Like all movie disasters, Wyatt Earp - which may turn out to be the costliest flop of all time - reeks of compromise. Earp's murderousness is casuistically justified, to preserve Costner's gleam. Ideas about family, order, civilisation and expansion are taken up and then dropped in the dust. At times it is hard to believe Kasdan's heart was in it. You would expect extras to be better directed in a school play. And in this so-called revisionist reading, the women are so flimsily characterised as to make the twinkling damsels of John Ford and John Sturges seem fully- fledged heroines. It is all a huge folly, barely sustaining interest in the later stages. 'That's what life is all about,' intones Earp Snr to his son: 'Loss.' Warner Brothers, Costner and Kasdan are learning the facts of life right now.

In no other field do movies spout such awesome gobbledegook as in their portrayal of mental illness and its treatment.

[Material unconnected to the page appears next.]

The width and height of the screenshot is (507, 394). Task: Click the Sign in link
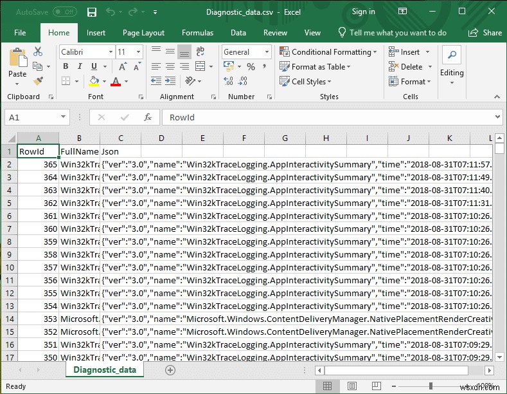(363, 12)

Madness is either shorthand for vulnerability and sensitivity, a romantic device, or mere wackiness. Psychiatrists are more often than not sinister - tamperers with the mind. This week's Mr Jones (15) and Color of Night (18) contain all the ingredients of the genre. Mr Jones is the better film because of a winning Richard Gere as the manic-depressive hero, who, typically, has a deep intuitive gift with people and unfulfilled musical talent (sensitive and arty). When Lena Olin, his shrink, tells him, 'You're a remarkable man,' we almost believe her. Gere, whose Buddhism now gives him an otherworldly aura, is good at manic highs, beaming agitatedly, and walking on ledges threatening to fly. He is a spiritual cousin to Jeff Bridges in Fearless, and the film, before what feels like a studio-imposed ending, is interesting as another exploration of a life at odds with the mundane.

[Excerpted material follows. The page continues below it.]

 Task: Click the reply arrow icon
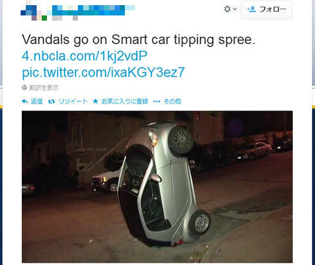coord(25,101)
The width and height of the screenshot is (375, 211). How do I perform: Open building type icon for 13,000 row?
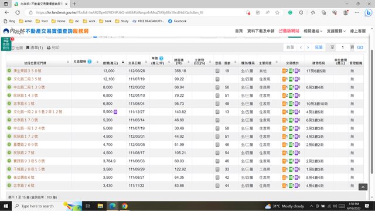(x=217, y=71)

In Color of Night Bruce Willis plays a psychiatrist ('PhD, New York') traumatised by a woman patient's committing suicide after he'd spoken harshly to her. She ends up in a pool of blood on the pavement, leaving him unable to see the colour red (something to do with the denial of emotion). He goes to Los Angeles, takes over the leadership of a therapy group from a murdered friend, and has an affair with Jane March (the waif from The Lover) which involves a lot of baths together and shots of Willis's limp penis. Richard (The Stuntman) Rush has clearly made a comedy- thriller, but it can be hard telling which bit is which. There's a good sense of the oppressiveness of LA, and many of Willis's patients, all of whom are suspects, are entertainingly drawn, in a cruel, exploitative way.

Senility, not madness, is the affliction in the daringly staid Wrestling Ernest Hemingway (12), in which Robert Duvall, a pernickety Cuban pensioner, and Richard Harris, a belligerent Irish old goat, play a pair of codgers, maundering the days away with quarrels and hopeless romantic fantasies of past and future conquests. There is much to enjoy for lovers of precision acting, but it may help if you're over 70.